Ya os he dicho que el otro día estuve en Cantabria —con la puñetera araña, con la familia, y con los eventos literarios—. Y primero en Italia, en un pueblecito de montaña cuyo nombre no diré aquí; un remanso de paz y de tradición como pocos, al que estoy deseando volver.
En las serpenteantes montañas y colinas italianas uno come de maravilla. La gente se saluda por la calle. La comidilla es el hijo de aquella, que se ha peleado con cinco del pueblo vecino, o la nieta de esta, que —¡al fin!— se va a casar. El combustible que alimenta el motor del progreso parece que contamina la tierra de forma residual. Lo que importa —lo que de verdad importa— está en la piel, y bajo ella. Te sitúas en una elevación —no necesariamente un mirador— y ves proyectarse ante tus ojos las interminables curvas de la orografía, esas que ya estaban ahí antes de que tu madre tuviese siquiera la idea de ser mamá, y que estarán cuando los presidentes y las oposiciones de turno bajen el telón y clausuren el circo en el cementerio.
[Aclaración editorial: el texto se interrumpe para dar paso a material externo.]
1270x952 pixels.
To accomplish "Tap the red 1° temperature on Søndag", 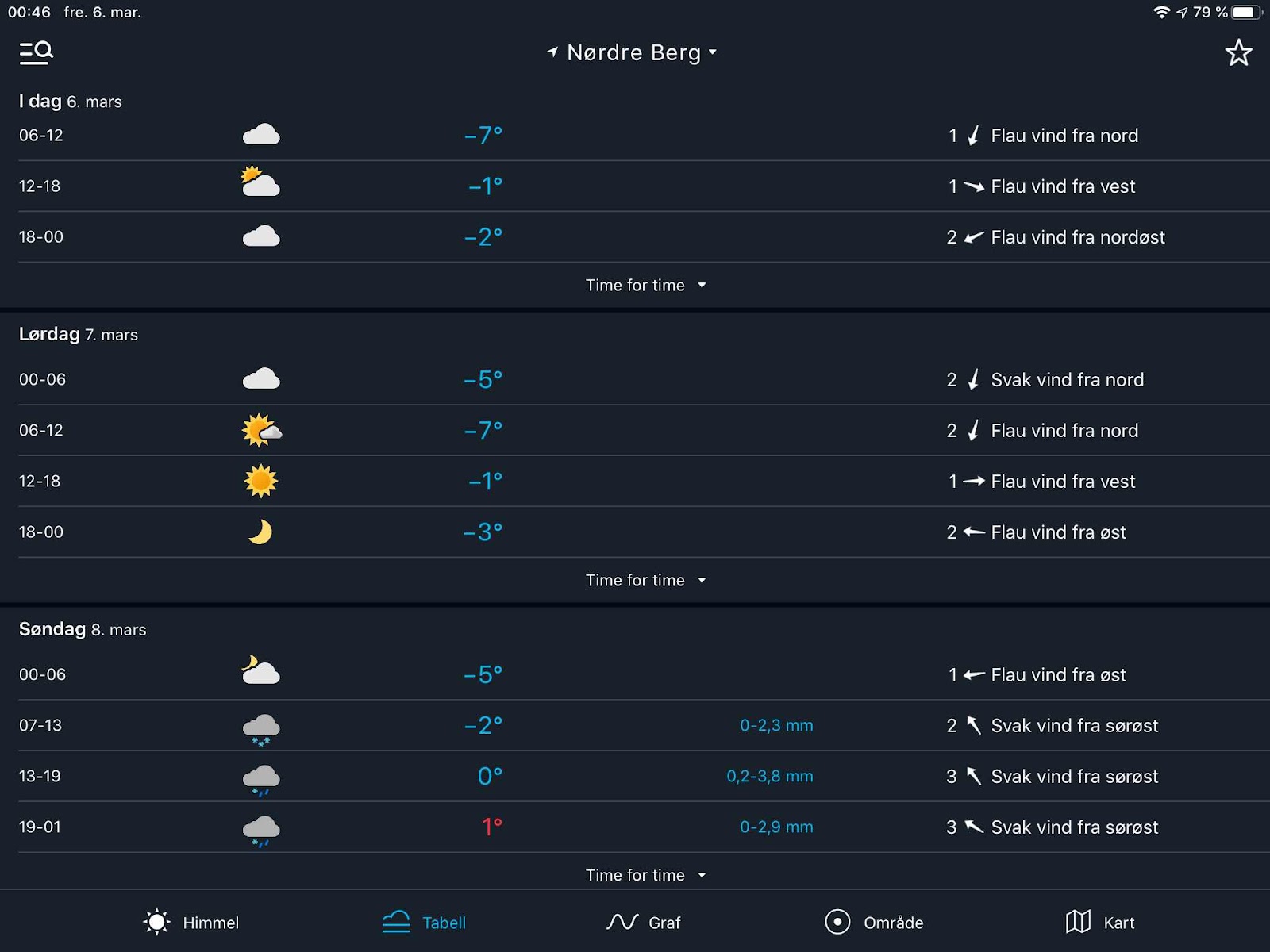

En mi Cantabria… Qué os voy a contar. Vengo de un pueblecito costero a diez minutos en coche de Santander. Lo incluí en mi novela MIMO y es el principal escenario de Mo-Ho, que verá la luz este mayo. Básicamente tenemos, a un lado, las marismas; al otro, Morero, que permite pasear en la linde de un bosquecillo y penetra hacia territorio pasiego. Lo bueno es que se ve el mar. Y que, en pocos minutos, te plantas en los profundos valles. Cantabria es una tierra mágica, aunque, en El Astillero, el brazo del progreso ha llegado. Sigue siendo uno de esos lugares donde te ausentas cinco meses y, a tu regreso, la vida sigue más o menos igual. El bar de la rotonda ha pasado de manos, aquella amiga de la infancia ahora trabaja en no sé qué sitio, y esas cosas. Pero la cercanía a Santander, capital provincial, nos mantiene conectados con el mundo.
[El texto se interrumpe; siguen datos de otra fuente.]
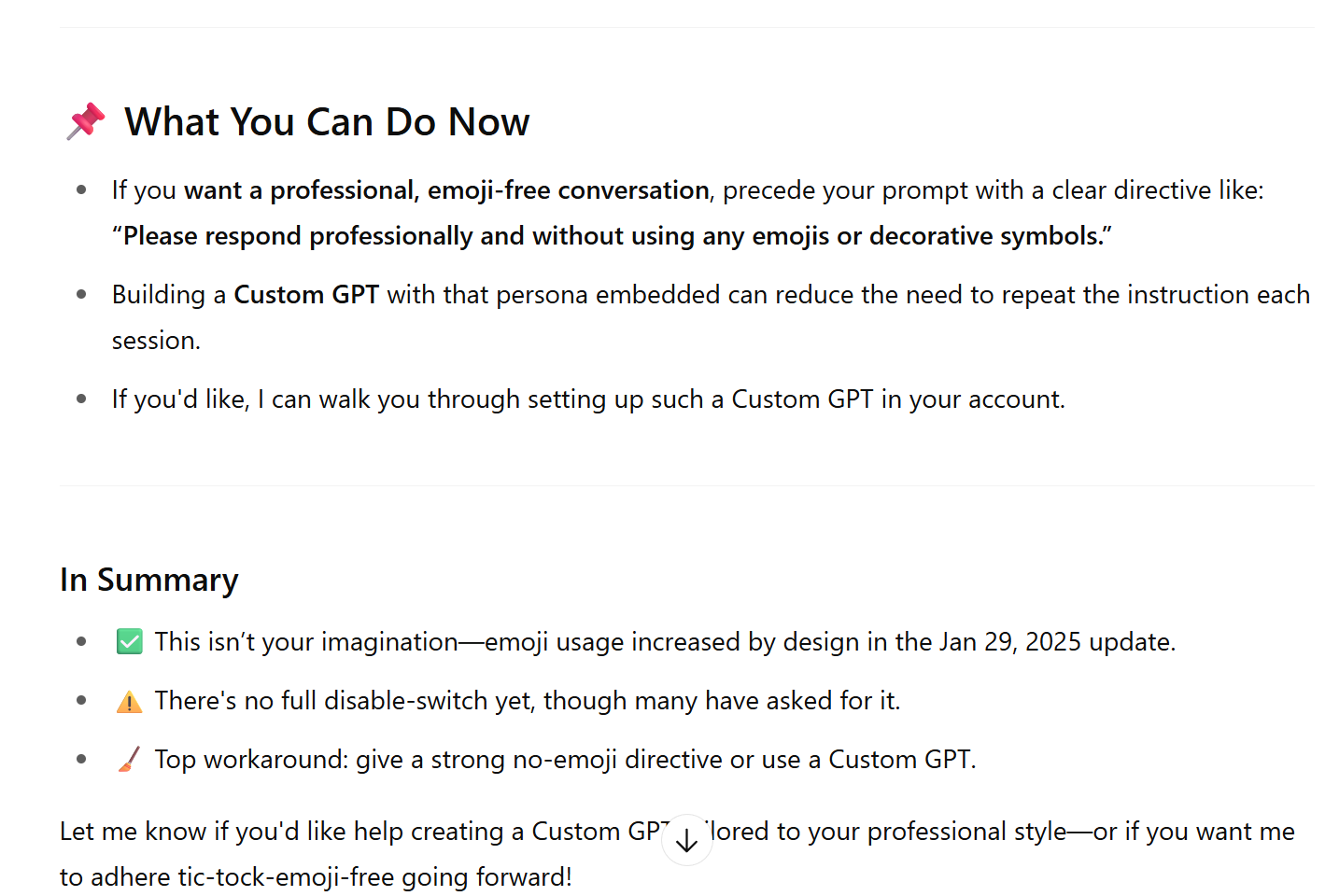Click the divider line above 'In Summary'

coord(687,485)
Pensaba en estos temas —y en otros, aunque tampoco os penséis que aquí arriba se iluminan muchas bombillas— el domingo, en el Alsa hasta Avenida de América. En cierta medida me sentía aterrado. Volver a enfrentarme a Madrid. Yo, con la piel erizada al recordar las verdes praderas, las ondulantes colinas, el confín eterno de la mar. El anhelo de una casita de campo con jardín, un gran despacho, un taller, perros… Como un ermitaño que decide bajarse del Tren de las Eras en la Estación del Olvido.
Sin embargo, el urbanismo es capaz de desteñir el iris de los mejores ojos. La mano del hombre que erigió monumentos ante los que sobran las palabras. El trazo de las pintoras que visten paisajes de añil. Las hormigas que cargan diez veces su peso en sueños y esperanzas. El invisible humo de los tubos de escape en Madrid Central.
La costa, la montaña. La ciudad, el pueblo. El progreso, la tradición. Los amigos de antaño, los compañeros de ahora.
Esperaba al taxi con el rollup, el maletín, la maleta —alimentada de libros— y la mochila mientras pensaba para mí: «Tío, eres un afortunado. Espabila. Déjate de hostias y aprovecha. Que la vida es como la marea, y tan pronto pinta tus playas de azul como se retira dejando la arena húmeda de nostalgia. Aprovecha, ¿me oyes? Porque las ambiciones son humanas, pero lo demás, lo inmarcesible, las dos caras de la moneda… Eso es lo máximo a lo que se puede aspirar, y quien lo sabe y lo disfruta es el amo del mundo».